With all that said, the actual experience of making “A House of Dynamite” was still enjoyable. “It’s an ensemble piece. Everyone pitches in to help where they can, which is the beauty of it,” Letts said. “There’s no one who’s the obvious type of prize player. It’s like we don’t have to. So everyone’s there for the right reasons. It’s just Kathryn, Kathryn, Kathryn.”

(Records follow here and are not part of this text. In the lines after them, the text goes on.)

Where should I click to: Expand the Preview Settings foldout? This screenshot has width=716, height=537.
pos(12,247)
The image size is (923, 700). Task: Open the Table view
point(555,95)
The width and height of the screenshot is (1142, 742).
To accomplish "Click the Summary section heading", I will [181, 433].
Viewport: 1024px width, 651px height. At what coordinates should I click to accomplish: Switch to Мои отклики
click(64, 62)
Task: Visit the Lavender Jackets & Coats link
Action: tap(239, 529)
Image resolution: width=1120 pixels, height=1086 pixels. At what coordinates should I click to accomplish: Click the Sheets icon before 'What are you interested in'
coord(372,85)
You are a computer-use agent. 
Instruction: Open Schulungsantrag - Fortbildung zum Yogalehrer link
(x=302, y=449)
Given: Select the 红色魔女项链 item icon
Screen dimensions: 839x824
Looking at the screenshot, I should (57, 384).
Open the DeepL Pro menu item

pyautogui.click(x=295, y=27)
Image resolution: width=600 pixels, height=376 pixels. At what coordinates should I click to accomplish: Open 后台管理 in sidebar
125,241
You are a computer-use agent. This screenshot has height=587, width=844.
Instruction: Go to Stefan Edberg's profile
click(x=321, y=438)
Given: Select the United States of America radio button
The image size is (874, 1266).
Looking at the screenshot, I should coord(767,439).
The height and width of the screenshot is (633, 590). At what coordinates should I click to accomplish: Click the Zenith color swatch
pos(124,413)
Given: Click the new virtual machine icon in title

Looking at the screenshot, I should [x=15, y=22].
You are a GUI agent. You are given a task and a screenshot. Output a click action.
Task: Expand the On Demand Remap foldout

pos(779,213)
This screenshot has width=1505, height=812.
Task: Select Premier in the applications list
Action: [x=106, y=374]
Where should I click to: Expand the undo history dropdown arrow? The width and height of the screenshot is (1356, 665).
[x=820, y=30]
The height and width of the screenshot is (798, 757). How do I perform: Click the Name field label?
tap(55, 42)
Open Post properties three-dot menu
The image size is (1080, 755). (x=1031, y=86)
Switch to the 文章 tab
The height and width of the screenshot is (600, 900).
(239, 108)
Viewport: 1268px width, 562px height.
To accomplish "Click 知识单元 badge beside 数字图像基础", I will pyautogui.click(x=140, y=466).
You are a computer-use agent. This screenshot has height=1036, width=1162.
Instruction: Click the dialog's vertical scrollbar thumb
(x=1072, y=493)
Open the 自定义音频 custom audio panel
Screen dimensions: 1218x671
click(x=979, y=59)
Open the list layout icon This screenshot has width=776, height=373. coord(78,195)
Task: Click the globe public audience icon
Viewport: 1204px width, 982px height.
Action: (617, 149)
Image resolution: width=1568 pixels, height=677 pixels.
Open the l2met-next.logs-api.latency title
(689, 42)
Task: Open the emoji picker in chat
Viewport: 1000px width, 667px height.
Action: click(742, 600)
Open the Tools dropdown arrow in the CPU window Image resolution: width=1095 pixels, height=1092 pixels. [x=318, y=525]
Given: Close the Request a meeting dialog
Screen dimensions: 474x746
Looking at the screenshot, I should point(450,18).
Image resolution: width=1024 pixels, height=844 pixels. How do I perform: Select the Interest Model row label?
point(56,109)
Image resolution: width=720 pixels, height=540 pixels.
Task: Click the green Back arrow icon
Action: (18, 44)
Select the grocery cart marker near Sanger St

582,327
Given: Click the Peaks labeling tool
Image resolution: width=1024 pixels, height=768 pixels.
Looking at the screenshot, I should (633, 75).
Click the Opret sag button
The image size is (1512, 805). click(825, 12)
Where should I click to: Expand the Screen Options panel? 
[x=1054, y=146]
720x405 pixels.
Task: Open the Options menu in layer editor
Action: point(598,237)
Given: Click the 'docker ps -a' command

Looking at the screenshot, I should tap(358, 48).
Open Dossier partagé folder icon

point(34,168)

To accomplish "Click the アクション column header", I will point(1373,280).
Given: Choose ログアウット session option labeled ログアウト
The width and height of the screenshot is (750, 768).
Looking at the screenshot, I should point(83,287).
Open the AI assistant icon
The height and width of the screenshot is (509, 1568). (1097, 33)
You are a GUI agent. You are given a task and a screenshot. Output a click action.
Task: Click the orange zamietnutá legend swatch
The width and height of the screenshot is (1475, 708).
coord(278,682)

Having now worked with Bigelow on her first film in nearly a decade, reminiscent of her other works like “The Hurt Locker” and “Zero Dark Thirty,” both of which received academic recognition, Letts is more excited by the idea of the director dipping even further back into her oeuvre. “I’m old. I remember seeing ‘Near Dark’ in the theater very well. So I think of Kathryn as more varied than just this kind of documentary/military (style). I know she has more tools,” he said. “I hope she goes back to that, honestly. I heard the word ‘western’ at some point. I’d be happy if it was real.”
Letts himself has recently developed a reputation as the king of physical media, with a collection of around 11,000 DVDs, so there’s a slight irony in his latest film being distributed by a streaming service. “There’s going to be a moment when I have to hold my hand up to say, ‘We should have this 4K available, too,'” he joked, also campaigning for director David Fincher’s Netflix films and Martin Scorsese’s Apple film “Killers of the Flower Moon” to release physical 4K copies.
As much as the movie has made him feel about the world, Lett’s best experience with “A House of Dynamite” has been seeing it in a theater. “Having the Volker Bertelmann score just vibrate your sternum and kind of tell you when to breathe, or how to breathe throughout the movie, I just don’t think it’s going to play the same way at home as it is on the big screen. So I hope people check it out in theaters.”
“A House of Dynamite” is now out in select theaters nationwide and streaming on Netflix.